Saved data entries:
* * *

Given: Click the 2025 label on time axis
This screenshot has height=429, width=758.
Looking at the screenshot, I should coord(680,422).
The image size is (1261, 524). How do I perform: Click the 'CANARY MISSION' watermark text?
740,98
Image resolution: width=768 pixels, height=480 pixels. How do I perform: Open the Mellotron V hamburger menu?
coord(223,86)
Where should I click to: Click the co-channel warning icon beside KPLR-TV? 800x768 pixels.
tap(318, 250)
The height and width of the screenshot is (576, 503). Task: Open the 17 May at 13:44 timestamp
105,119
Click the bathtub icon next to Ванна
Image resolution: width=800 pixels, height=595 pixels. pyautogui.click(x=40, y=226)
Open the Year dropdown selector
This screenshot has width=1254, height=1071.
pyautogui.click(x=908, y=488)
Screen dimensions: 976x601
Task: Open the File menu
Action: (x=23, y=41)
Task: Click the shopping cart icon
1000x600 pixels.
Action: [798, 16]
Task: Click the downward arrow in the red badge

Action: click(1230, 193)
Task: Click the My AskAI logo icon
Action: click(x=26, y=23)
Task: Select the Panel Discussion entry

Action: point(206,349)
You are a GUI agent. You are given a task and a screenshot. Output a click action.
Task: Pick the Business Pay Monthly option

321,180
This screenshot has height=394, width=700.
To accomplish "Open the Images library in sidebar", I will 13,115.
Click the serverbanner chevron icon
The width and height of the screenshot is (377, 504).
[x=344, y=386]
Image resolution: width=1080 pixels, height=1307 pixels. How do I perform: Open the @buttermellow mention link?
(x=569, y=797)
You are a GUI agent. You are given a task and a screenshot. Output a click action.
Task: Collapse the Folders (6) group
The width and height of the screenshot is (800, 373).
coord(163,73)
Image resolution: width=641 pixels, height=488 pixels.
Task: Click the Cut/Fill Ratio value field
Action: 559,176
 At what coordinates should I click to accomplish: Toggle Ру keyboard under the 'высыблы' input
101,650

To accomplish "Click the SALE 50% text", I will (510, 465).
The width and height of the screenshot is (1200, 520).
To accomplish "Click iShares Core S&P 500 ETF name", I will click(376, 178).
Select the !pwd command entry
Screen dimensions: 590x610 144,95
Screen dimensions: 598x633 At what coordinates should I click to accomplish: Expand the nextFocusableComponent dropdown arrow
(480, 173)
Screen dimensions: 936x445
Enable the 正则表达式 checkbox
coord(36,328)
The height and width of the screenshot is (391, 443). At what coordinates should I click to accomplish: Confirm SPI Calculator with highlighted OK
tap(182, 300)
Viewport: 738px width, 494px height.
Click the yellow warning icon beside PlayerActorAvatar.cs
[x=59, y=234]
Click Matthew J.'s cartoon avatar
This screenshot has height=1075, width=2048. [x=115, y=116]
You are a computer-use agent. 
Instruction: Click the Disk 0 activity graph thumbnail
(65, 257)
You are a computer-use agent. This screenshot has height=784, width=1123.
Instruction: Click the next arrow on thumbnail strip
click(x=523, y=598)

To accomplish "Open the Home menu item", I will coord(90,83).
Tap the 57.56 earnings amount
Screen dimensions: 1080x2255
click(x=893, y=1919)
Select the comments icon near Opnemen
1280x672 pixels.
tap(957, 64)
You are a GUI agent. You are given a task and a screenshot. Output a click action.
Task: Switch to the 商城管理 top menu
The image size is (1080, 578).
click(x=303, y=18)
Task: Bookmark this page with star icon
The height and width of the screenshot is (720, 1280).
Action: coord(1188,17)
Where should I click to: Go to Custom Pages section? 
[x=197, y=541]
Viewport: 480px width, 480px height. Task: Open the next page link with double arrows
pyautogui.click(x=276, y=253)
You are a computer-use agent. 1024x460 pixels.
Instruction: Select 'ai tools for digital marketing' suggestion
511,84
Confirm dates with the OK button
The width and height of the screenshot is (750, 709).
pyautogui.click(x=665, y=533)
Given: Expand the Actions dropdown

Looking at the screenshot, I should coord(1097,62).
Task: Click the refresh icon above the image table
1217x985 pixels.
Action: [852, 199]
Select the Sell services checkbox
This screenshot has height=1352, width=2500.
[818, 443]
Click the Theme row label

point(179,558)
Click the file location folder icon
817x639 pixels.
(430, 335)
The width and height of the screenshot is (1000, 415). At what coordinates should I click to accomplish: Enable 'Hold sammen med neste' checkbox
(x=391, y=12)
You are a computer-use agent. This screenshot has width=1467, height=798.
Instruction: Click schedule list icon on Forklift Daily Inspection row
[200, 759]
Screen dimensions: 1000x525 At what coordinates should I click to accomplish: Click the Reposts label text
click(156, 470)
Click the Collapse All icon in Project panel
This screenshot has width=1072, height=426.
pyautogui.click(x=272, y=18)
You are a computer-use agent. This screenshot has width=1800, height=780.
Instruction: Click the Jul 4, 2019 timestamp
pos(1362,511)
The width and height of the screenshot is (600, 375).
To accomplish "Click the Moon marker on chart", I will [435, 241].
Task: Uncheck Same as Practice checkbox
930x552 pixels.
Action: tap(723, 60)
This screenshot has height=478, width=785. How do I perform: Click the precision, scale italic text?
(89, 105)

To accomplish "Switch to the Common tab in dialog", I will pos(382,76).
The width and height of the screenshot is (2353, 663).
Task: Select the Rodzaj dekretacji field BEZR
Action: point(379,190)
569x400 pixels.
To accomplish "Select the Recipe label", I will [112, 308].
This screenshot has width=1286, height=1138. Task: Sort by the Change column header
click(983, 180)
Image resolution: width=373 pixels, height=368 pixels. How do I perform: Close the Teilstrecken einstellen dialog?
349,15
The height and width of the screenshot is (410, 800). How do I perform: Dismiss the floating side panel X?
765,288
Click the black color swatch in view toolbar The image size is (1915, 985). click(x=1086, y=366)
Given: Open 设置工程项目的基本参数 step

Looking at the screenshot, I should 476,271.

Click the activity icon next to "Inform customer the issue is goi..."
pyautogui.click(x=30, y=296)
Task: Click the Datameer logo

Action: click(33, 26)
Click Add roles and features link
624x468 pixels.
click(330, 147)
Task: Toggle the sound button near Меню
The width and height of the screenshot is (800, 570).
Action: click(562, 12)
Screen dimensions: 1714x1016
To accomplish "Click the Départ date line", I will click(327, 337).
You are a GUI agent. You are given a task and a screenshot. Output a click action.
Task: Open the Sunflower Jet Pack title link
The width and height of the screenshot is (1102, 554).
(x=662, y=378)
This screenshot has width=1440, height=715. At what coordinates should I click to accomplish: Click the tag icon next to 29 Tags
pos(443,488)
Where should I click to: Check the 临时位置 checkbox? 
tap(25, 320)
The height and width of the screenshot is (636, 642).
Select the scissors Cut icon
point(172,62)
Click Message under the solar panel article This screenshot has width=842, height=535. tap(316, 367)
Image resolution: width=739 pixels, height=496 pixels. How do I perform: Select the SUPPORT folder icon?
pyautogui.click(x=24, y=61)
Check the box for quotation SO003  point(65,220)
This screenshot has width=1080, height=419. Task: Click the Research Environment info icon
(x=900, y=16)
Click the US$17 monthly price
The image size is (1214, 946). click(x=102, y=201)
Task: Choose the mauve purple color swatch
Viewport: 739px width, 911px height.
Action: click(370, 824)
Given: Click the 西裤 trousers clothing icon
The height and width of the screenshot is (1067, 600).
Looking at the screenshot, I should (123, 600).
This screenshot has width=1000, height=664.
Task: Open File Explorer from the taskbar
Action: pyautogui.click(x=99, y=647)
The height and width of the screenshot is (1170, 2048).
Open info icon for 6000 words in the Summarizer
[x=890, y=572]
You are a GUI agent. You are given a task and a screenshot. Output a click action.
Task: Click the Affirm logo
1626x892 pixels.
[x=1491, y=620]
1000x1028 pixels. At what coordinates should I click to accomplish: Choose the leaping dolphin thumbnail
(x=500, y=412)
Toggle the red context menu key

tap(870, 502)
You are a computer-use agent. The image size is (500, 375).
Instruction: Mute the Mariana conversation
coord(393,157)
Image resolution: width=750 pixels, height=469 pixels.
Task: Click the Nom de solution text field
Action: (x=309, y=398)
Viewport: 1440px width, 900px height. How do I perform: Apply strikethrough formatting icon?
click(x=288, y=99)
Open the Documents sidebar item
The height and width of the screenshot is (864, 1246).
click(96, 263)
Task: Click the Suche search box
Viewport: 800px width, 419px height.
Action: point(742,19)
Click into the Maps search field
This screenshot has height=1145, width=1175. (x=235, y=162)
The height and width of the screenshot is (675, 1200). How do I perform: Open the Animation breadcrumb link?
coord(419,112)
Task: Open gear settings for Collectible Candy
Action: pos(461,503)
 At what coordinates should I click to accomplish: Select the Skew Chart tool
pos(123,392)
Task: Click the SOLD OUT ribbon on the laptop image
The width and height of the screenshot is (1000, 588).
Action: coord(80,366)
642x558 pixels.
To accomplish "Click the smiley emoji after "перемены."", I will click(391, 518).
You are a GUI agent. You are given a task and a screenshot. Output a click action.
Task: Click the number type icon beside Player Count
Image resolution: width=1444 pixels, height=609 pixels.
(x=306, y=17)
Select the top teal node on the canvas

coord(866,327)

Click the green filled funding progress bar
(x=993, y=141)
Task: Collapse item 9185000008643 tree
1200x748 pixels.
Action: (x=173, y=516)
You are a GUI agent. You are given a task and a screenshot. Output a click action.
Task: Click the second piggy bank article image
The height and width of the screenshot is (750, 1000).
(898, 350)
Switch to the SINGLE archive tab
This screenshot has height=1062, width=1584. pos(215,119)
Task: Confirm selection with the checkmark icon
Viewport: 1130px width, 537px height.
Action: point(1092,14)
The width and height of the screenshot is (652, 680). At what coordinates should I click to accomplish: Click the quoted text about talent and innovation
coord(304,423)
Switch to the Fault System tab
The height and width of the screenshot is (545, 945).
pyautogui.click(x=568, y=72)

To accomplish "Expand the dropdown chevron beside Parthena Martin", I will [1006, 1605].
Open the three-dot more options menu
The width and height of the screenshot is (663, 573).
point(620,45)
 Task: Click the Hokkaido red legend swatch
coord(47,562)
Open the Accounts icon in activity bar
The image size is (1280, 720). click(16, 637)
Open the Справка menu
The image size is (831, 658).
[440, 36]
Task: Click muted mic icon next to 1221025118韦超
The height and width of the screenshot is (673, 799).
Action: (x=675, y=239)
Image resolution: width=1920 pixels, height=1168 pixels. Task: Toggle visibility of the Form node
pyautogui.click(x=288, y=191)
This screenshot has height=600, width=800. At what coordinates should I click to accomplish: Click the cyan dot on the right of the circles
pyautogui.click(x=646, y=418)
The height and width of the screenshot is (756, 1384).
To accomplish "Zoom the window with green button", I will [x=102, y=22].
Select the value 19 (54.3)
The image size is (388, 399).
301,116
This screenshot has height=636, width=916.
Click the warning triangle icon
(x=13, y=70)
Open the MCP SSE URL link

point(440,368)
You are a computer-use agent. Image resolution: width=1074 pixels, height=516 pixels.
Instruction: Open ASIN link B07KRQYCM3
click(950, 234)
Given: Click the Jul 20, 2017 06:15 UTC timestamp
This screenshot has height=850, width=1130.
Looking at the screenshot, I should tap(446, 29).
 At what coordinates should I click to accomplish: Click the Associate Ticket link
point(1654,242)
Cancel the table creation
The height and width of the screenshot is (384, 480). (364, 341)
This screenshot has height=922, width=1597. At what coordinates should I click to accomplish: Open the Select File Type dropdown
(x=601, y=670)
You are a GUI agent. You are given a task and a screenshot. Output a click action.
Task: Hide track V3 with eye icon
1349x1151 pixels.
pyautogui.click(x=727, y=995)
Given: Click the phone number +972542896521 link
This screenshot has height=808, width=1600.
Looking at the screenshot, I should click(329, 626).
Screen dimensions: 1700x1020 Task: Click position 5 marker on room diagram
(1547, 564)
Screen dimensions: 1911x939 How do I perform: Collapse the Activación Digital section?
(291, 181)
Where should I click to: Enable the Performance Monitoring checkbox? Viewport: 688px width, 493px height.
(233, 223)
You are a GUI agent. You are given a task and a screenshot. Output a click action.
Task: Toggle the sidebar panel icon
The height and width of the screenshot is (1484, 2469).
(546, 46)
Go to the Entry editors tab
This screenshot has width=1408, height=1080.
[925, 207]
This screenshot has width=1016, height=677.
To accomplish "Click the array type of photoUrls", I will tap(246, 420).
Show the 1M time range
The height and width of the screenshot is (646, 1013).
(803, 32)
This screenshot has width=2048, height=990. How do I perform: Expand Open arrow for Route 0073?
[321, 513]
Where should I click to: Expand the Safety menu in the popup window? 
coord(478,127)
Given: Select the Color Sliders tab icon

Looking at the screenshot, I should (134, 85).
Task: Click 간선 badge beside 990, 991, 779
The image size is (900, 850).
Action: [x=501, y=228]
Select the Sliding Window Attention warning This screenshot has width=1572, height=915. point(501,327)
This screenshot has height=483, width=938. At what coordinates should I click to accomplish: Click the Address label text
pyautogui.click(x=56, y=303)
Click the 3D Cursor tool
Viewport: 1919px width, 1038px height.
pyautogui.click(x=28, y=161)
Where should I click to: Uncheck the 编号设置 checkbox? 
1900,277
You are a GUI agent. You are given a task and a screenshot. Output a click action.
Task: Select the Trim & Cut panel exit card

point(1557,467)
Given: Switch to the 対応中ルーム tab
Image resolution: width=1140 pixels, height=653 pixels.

* * *

Include both ends. Return the line holding "This screenshot has width=1408, height=1080." and all lines after it in the records above, exactly as written.

This screenshot has width=1408, height=1080.
[925, 207]
This screenshot has width=1016, height=677.
To accomplish "Click the array type of photoUrls", I will tap(246, 420).
Show the 1M time range
The height and width of the screenshot is (646, 1013).
(803, 32)
This screenshot has width=2048, height=990. How do I perform: Expand Open arrow for Route 0073?
[321, 513]
Where should I click to: Expand the Safety menu in the popup window? 
coord(478,127)
Given: Select the Color Sliders tab icon

Looking at the screenshot, I should (134, 85).
Task: Click 간선 badge beside 990, 991, 779
The image size is (900, 850).
Action: [x=501, y=228]
Select the Sliding Window Attention warning This screenshot has width=1572, height=915. point(501,327)
This screenshot has height=483, width=938. At what coordinates should I click to accomplish: Click the Address label text
pyautogui.click(x=56, y=303)
Click the 3D Cursor tool
Viewport: 1919px width, 1038px height.
pyautogui.click(x=28, y=161)
Where should I click to: Uncheck the 编号设置 checkbox? 
1900,277
You are a GUI agent. You are given a task and a screenshot. Output a click action.
Task: Select the Trim & Cut panel exit card

point(1557,467)
Given: Switch to the 対応中ルーム tab
Image resolution: width=1140 pixels, height=653 pixels.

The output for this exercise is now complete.